In Europa c’è ottimismo tanto che i vertici dell’UE escludono una possibile recessione, la quale sembrerebbe esclusa dai  loro commenti. Anche negli Usa la situazione sarebbe simile, ma stride il diverso approccio dei banchieri Usa che continuano a parlare di crescita robusta e di ciclo espansivo, nonostante siano evidenti i dati in rallentamento in questo ultimo periodo.
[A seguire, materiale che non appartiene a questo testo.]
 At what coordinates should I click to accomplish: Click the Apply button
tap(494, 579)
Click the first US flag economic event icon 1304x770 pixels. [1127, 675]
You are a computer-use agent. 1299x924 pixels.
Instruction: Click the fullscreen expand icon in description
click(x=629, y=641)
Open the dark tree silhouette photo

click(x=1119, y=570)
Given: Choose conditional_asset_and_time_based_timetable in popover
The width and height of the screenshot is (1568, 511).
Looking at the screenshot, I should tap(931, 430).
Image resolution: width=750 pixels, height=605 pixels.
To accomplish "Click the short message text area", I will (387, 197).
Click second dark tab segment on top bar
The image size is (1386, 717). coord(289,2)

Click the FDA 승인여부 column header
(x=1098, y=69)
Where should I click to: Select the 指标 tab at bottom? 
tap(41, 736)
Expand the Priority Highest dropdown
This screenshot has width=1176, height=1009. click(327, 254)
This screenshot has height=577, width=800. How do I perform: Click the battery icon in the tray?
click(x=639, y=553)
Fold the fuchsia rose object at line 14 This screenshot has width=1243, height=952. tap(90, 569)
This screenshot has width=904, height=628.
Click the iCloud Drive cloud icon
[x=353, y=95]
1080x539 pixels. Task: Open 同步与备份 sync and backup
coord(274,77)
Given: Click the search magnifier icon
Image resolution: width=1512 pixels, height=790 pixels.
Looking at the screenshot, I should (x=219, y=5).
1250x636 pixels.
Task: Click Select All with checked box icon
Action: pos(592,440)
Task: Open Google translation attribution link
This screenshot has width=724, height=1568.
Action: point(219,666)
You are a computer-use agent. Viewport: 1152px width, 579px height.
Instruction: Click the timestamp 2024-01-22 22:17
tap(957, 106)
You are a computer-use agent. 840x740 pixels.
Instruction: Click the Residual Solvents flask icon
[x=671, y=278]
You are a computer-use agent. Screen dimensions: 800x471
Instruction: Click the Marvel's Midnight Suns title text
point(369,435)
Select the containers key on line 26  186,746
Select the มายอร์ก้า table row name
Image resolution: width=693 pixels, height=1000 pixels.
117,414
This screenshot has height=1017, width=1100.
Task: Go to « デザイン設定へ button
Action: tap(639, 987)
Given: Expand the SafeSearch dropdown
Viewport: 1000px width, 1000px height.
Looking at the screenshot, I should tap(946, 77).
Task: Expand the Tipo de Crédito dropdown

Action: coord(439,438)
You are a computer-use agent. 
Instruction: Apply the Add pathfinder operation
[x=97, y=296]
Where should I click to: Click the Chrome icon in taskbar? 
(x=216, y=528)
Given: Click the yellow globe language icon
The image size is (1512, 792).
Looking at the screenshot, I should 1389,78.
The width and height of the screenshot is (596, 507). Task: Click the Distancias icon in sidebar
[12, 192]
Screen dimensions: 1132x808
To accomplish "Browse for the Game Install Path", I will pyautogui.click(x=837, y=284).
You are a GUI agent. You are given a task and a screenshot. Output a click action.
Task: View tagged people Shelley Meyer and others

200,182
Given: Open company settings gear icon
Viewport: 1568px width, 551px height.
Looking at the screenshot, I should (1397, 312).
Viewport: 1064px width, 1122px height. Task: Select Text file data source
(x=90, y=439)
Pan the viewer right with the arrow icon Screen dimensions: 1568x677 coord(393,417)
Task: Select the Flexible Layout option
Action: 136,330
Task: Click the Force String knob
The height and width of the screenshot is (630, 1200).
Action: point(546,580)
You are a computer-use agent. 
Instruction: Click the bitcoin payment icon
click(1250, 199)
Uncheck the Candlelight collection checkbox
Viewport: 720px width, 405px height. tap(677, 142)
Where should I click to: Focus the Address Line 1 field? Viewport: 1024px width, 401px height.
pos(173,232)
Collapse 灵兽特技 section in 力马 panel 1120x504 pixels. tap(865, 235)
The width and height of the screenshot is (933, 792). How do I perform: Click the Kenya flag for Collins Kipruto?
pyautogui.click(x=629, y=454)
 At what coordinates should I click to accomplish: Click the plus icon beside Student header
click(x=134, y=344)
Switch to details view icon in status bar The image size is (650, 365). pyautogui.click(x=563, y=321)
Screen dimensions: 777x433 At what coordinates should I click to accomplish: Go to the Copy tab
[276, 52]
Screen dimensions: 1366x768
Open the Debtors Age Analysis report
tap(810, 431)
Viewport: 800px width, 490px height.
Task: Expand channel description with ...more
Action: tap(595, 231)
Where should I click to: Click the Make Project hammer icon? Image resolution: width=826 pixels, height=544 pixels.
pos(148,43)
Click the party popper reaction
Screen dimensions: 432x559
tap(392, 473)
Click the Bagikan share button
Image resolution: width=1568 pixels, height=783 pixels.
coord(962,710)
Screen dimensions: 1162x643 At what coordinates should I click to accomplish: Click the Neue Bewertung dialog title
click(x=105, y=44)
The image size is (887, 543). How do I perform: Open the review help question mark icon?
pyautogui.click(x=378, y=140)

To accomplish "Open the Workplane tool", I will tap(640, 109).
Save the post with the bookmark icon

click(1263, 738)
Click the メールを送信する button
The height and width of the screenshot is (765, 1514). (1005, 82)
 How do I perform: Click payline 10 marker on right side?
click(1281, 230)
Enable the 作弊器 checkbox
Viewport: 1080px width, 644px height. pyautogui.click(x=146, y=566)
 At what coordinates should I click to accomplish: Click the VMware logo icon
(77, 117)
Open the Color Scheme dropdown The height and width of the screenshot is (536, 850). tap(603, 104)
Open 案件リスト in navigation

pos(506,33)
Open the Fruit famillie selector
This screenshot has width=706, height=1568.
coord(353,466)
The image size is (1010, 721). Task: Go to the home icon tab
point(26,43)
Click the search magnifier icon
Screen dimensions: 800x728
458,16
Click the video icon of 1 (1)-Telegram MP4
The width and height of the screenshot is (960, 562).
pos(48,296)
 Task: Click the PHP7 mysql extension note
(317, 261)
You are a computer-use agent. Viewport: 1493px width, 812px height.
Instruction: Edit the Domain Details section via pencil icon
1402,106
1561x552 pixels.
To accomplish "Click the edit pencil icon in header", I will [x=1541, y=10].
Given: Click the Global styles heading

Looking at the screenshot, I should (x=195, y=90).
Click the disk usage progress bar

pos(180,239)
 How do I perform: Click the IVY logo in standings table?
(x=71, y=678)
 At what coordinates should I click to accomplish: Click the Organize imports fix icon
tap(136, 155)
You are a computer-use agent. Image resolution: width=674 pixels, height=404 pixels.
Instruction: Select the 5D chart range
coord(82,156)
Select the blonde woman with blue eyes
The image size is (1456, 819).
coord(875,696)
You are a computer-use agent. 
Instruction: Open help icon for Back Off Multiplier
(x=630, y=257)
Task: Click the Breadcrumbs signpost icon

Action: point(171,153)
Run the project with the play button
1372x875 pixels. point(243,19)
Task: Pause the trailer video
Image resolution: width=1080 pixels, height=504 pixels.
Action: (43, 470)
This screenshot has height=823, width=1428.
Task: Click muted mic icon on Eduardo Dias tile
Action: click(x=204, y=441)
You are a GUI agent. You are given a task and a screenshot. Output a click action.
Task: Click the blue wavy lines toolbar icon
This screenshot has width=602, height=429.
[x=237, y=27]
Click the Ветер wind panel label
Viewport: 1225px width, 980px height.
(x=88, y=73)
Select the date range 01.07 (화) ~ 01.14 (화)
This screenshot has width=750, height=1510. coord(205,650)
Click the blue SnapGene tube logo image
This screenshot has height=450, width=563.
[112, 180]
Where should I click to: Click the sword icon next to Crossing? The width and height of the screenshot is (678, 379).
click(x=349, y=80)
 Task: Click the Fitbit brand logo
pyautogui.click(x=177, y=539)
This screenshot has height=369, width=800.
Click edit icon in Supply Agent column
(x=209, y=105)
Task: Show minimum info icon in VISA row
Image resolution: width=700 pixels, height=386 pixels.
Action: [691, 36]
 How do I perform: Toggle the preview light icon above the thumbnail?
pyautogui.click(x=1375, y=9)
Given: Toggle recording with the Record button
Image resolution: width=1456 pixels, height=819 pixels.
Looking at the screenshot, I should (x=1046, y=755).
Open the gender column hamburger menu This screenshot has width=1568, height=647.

Guardando all’adozione, in Repubblica Centrafricana che ricordiamo è il secondo Paese ad adottare BTC come valuta legale,  Il viaggio nel mondo della blockchain non terminerà con l’adozione di bitcoin come valuta avente corso legale, infatti sembra che il Paese  sia pronto a tokenizzare le sue risorse naturali. La ratio è da rinvenire nella volontà di rendere più democratico e più trasparente un processo che, può consentire lo sviluppo della popolazione che fino ad oggi non vi ha avuto accesso. 

In Kenya dalle parti di Nairobi, diverse società impegnate nel mining avrebbero cercato dei contatti con la società principale di produzione di energia elettrica del paese, KenGen,  la quale ha tra le mani una quantità importante di energia di origine geotermica. 
In questo modo si potrebbero spostare i miner in prossimità della principale centrale geotermica, in quel di Olkaria, a poco più di 100 chilometri dalla capitale e si potrebbe sfruttare l’energia in surplus, allo scopo di creare ricchezza.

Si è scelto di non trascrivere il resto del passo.